Особенно задевало его принижение солнца: стал бы он всего лишь раскаленный камень приветствовать каждое утро вскинутой правой рукой и прочувствованными благодарными словами!..
Анаксагору даже нравилась строптивость ученика, так резчики по дереву для лучших своих работ выбирают самые твердые породы, чтобы, не щадя сперва своих сил, не жалеть потом о затраченном времени. Старый философ все яснее понимал. что в этом лобастом, курносом, лупоглазом юнце, подверженном раннему облысению, есть искры того самого всесильного Нуса, чьей волей движимо все и вся.
Потрясенный Анаксагор замолвил слово о Сократе своему ученику, другу и покровителю Периклу, который к тому времени уже набирал силу, чтобы стать во главе Афин, собирал вокруг себя лучшие умы полиса, самых искусных творцов, самых изощренных ораторов. Перикл велел Анаксагору привести к нему этого совсем еще молодого ваятеля, не принявшего еще даже присягу эфеба, но превосходящего живостью ума, по словам философа-безбожника, всех пришлых софистов, вместе взятых. Для испытания смышленого и строптивого юнца стратег пригласил к себе узкий круг друзей-единомышленников.
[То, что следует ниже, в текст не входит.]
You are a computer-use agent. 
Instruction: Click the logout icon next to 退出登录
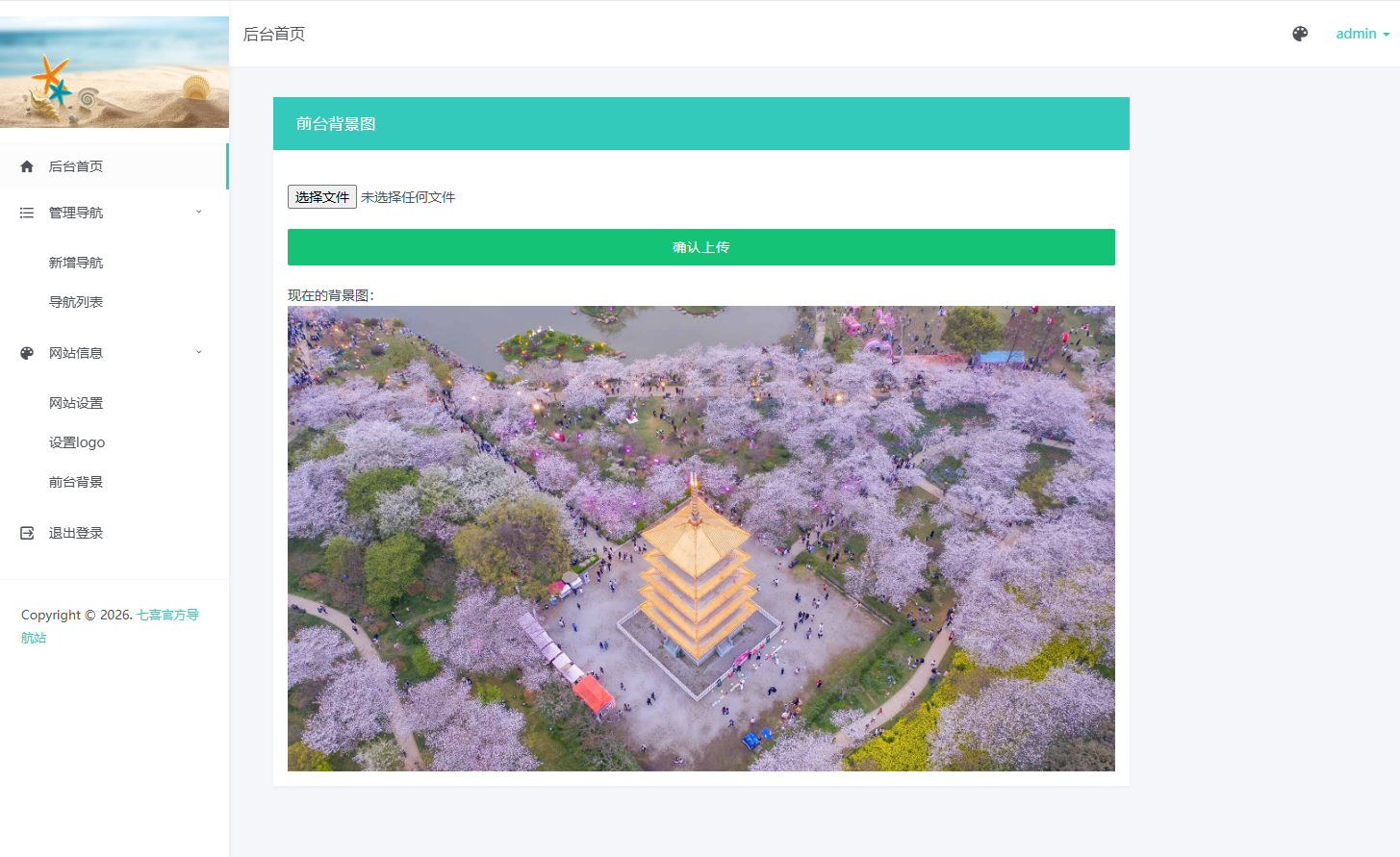pyautogui.click(x=27, y=532)
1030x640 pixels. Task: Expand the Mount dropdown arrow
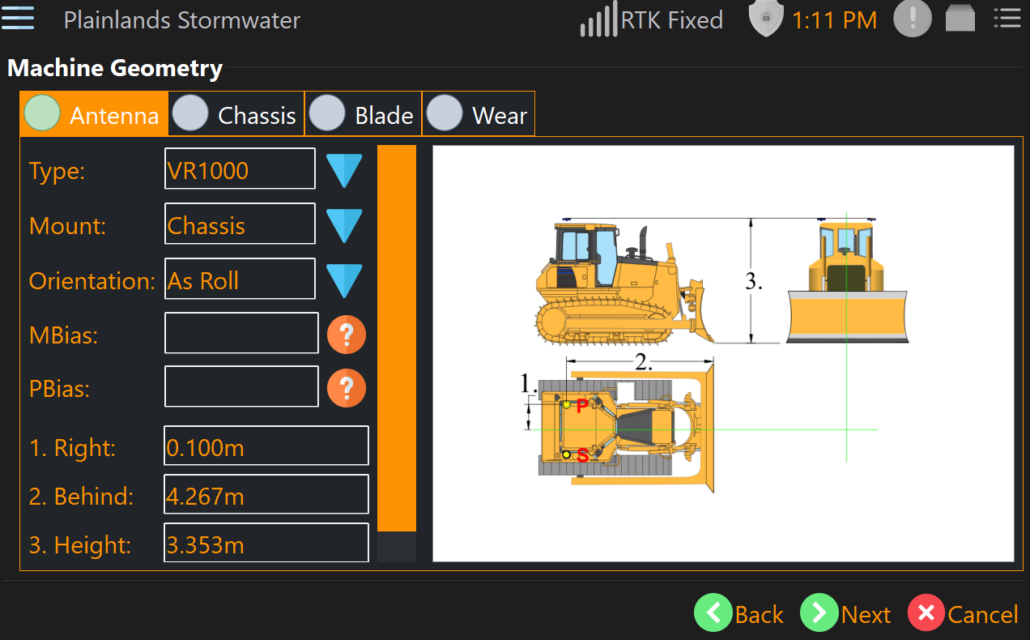344,226
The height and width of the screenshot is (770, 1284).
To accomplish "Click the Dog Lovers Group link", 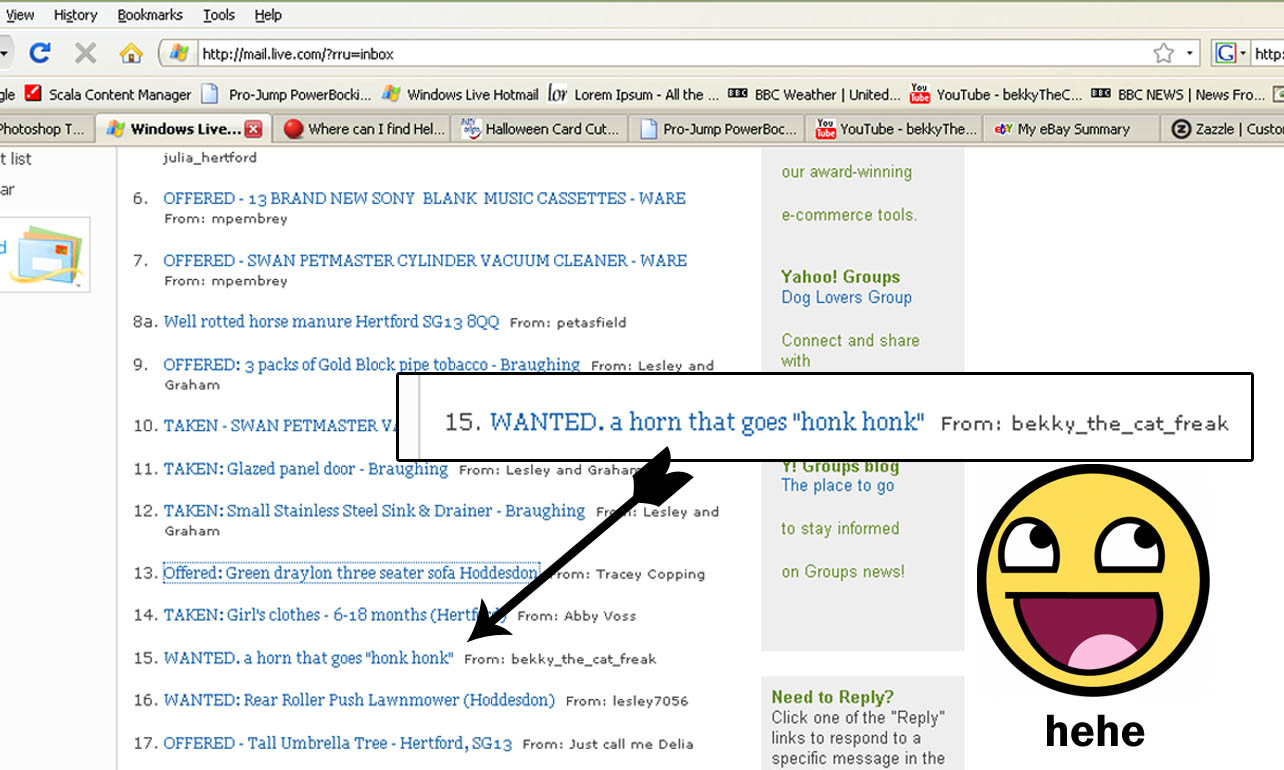I will coord(846,297).
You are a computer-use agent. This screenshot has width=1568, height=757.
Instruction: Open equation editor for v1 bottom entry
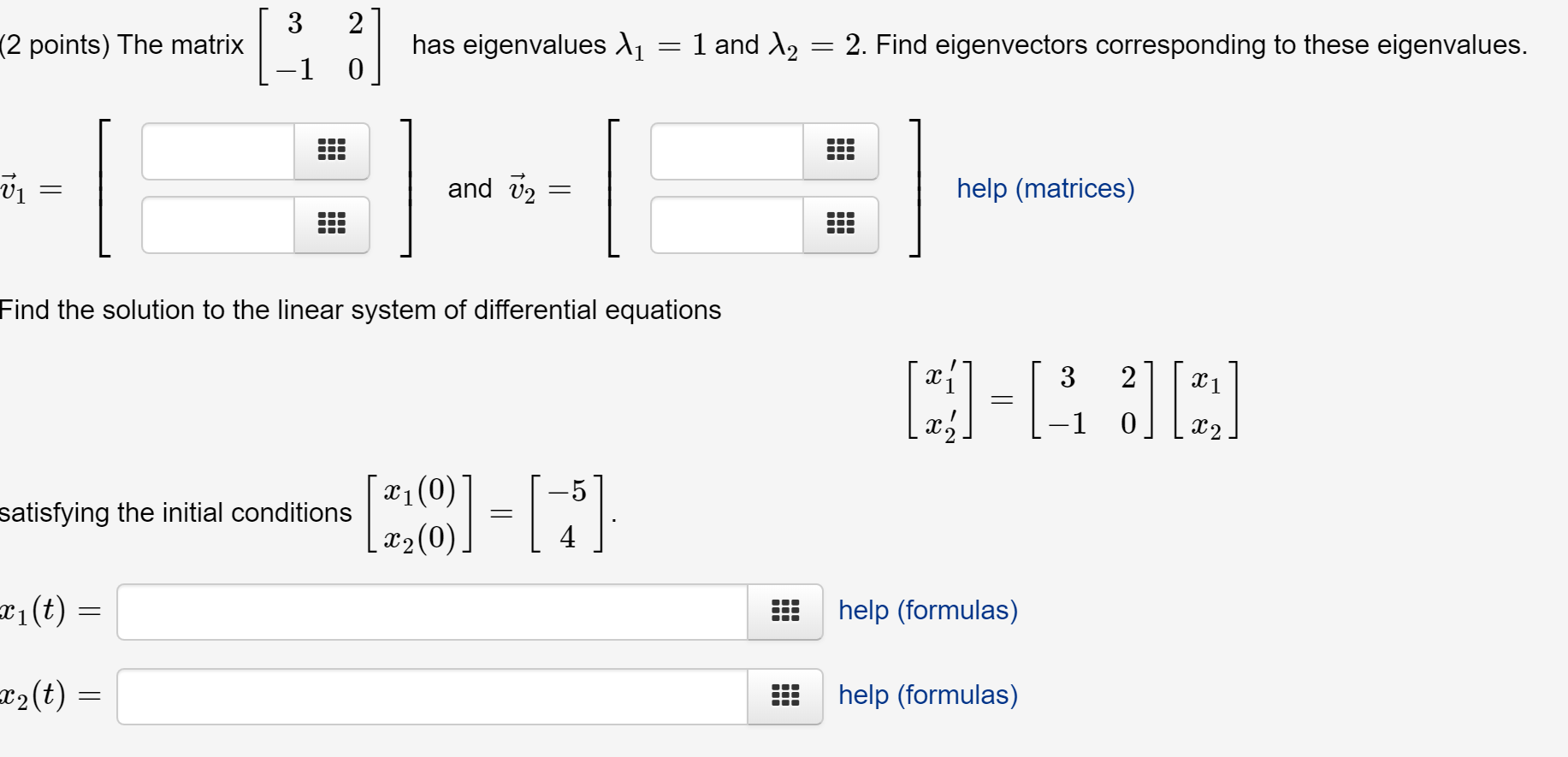[332, 225]
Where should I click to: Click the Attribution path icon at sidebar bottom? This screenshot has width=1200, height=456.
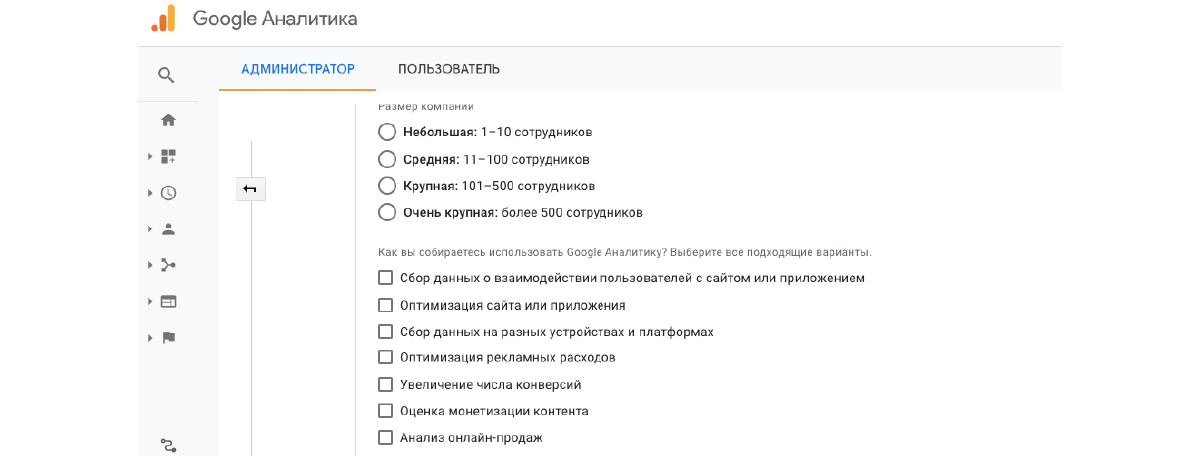tap(168, 445)
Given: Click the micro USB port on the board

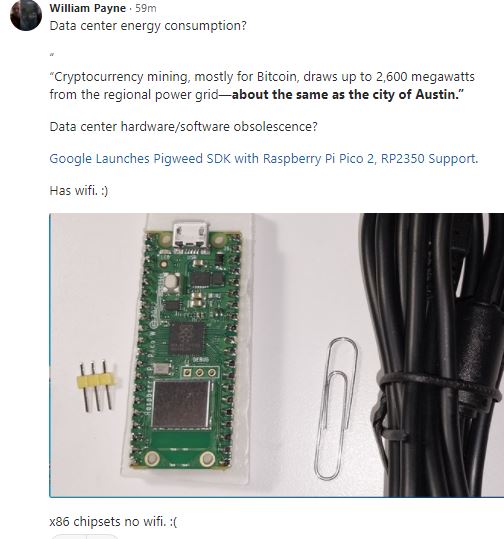Looking at the screenshot, I should 191,235.
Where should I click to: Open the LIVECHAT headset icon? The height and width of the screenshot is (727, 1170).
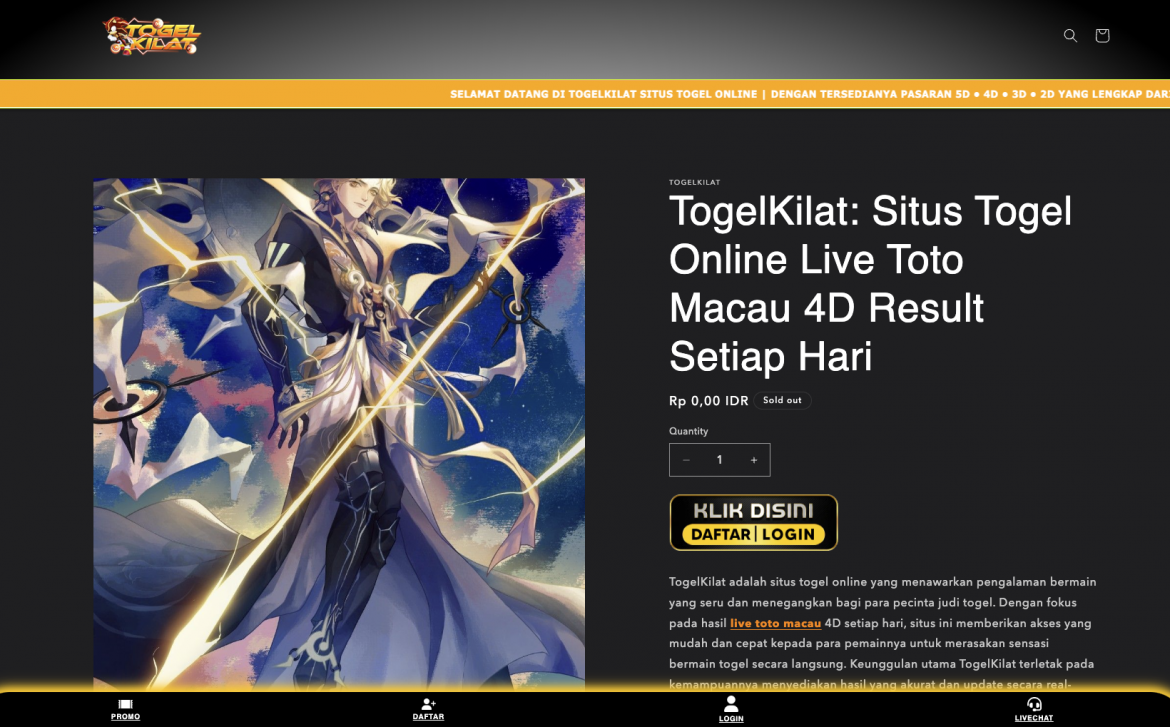click(x=1034, y=705)
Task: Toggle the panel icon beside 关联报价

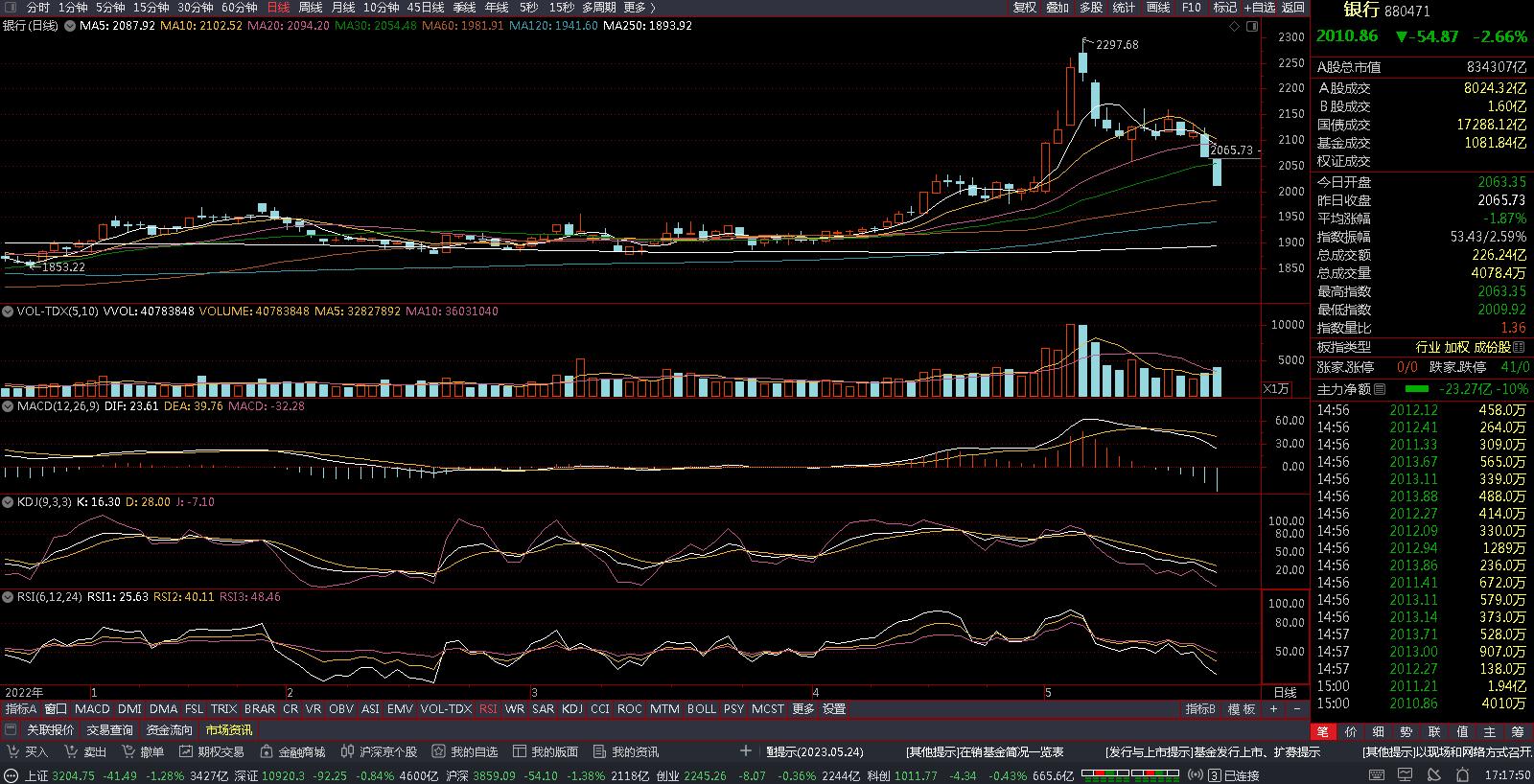Action: pyautogui.click(x=12, y=730)
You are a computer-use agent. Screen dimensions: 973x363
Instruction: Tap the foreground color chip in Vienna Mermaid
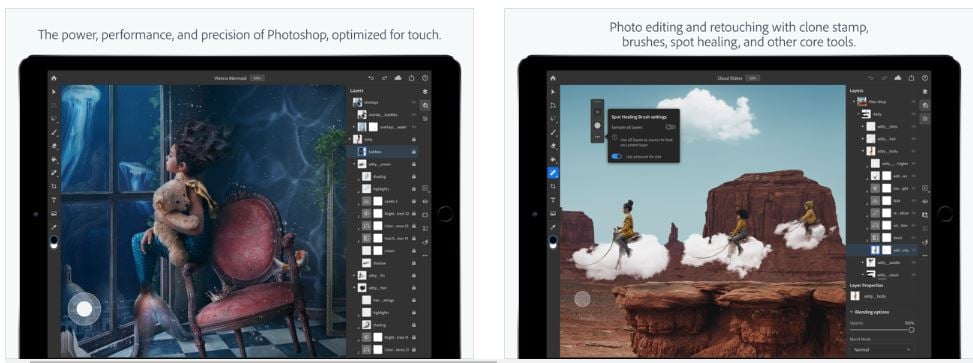tap(53, 239)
Анаксагор посоветовал Сократу, чтобы тот, отправляясь в гости к Периклу, обул сандалии, но упрямец разразился нервным навзрыдным смешком и вымолвил чуть погодя:
– Пусть стратег примет меня таким, каков я есть, а в сандалиях я буду, словно на котурнах, начну еще, чего доброго, велеречивые монологи произносить!.. Нет, пусть Перикл забудет о моих босых ногах они служат Сократу всего лишь для передвижения!..
Хорохорился, бодрился юнец, а в дом стратега вошел с громко бухающим сердцем. Лишь немного успокоило его, что дом этого уже прославившегося во многих битвах военачальника, проявившего и в мирное время силу, разум и решительность, вовсе не блистал роскошью - строг был и прост, как его хозяин.